Desde a série clássica, foi criado todo um universo expandido dos Doutores, seja em livros, áudio-dramas ou quadrinhos. Essa expansão trouxe ainda mais coesão à saga dos Doutores e suas companions, fazendo com que aventuras interessantes fossem apresentadas ao público. Mortalha da Lamentação, escrito por Tommy Donbavand, traz como protagonistas o 11º Doutor e sua companion, Clara Oswald. Diferentemente de parte das suas tramas, temos o Doutor em uma aventura que se passa nos Estados Unidos. A proposta do livro segue os mesmos moldes dos episódios da série de TV: um grande caso que precisa ser resolvido e que, como consequência, pode alterar a rotina — neste caso, do nosso planeta.

Um aspecto interessante da trama é a forma como mescla ficção com história real.
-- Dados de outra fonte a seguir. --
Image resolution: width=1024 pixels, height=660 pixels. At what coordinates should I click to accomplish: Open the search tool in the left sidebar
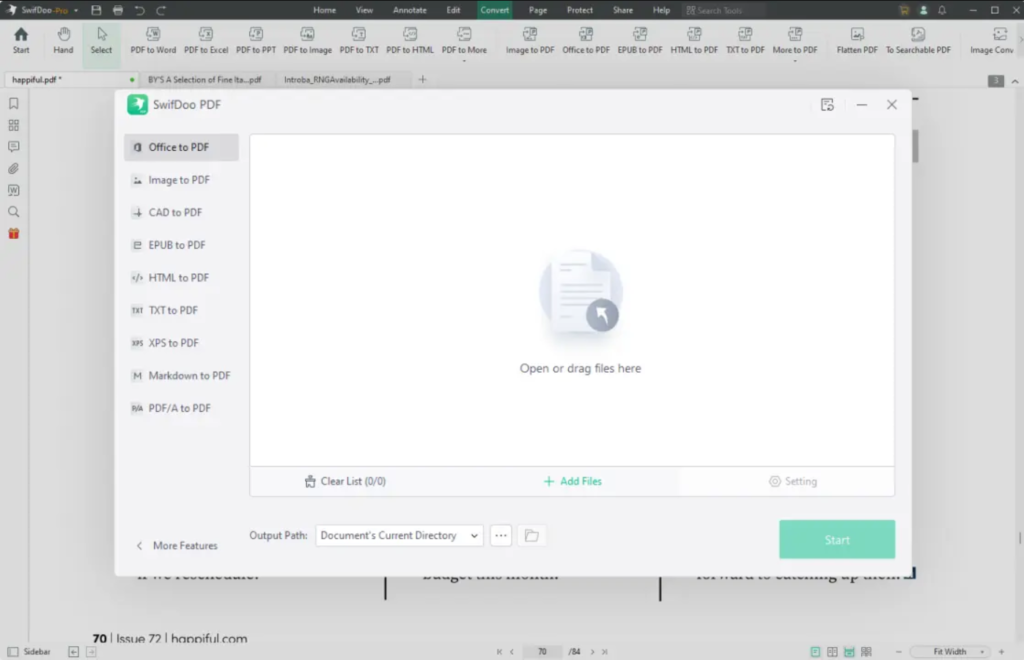[x=14, y=211]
O Doutor, com a ajuda de Clara, enfrenta um inimigo chamado Mortalhas. Esse inimigo escolhe a Terra, mais especificamente os Estados Unidos, em um momento delicado desencadeado pela morte do presidente John F. Kennedy.
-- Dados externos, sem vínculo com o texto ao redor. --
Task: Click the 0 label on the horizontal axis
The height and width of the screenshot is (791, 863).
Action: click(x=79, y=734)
Situado na cronologia do 11º Doutor, Mortalha da Lamentação pode ser considerado como um dos últimos suspiros antes de sua regeneração e da chegada do 12º Doutor. Especificamente, a trama do livro se encaixa no enredo da 7ª temporada da série, estrelada por Matt Smith e Jenna Coleman.
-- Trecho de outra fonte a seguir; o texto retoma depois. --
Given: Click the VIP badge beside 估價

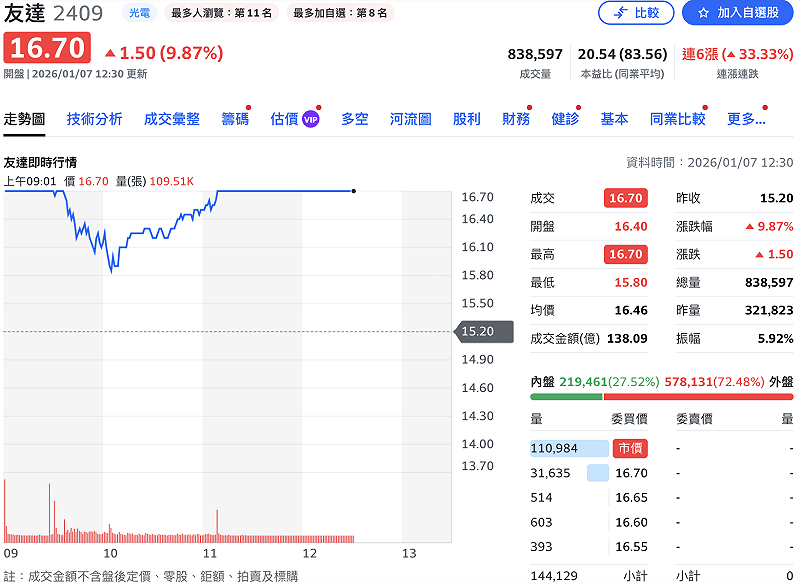Looking at the screenshot, I should point(308,117).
As Mortalhas são conhecidas por se alimentarem da tristeza. Elas escolhem a Terra, mais especificamente os Estados Unidos, que lidavam com a morte de seu então presidente, o que desencadeia uma série de mortes e leva pessoas a mergulharem nas mais sombrias lembranças de suas vidas. Entram em cena o Doutor e Clara que, com a ajuda do FBI, investigam esses estranhos acontecimentos. A mobilidade da narrativa faz com que o leitor conheça os planetas Semtis e Venofax, além de um epílogo situado no ano 3006.

O livro se encaixa perfeitamente no estilo Doctor Who de contar uma história. É fácil perceber que esse enredo não funcionaria com qualquer outro Doutor ou em qualquer outra franquia de ficção científica. Mortalha da Lamentação, mesmo com um número limitado de páginas, não perde ritmo. Tommy Donbavand é um excelente condutor de personagens e mantém uma linearidade que fortalece o conjunto da obra.

★★★
Doctor Who: Mortalha da Lamentação (Doctor Who: Shroud of Sorrow), de Tommy Donbavand, foi publicado originalmente em 2013 pela BBC Books (UK). No Brasil, chegou em 2015 pela Editora Suma, com tradução de Cláudia Mello Belhassof. A edição conta com 176 páginas.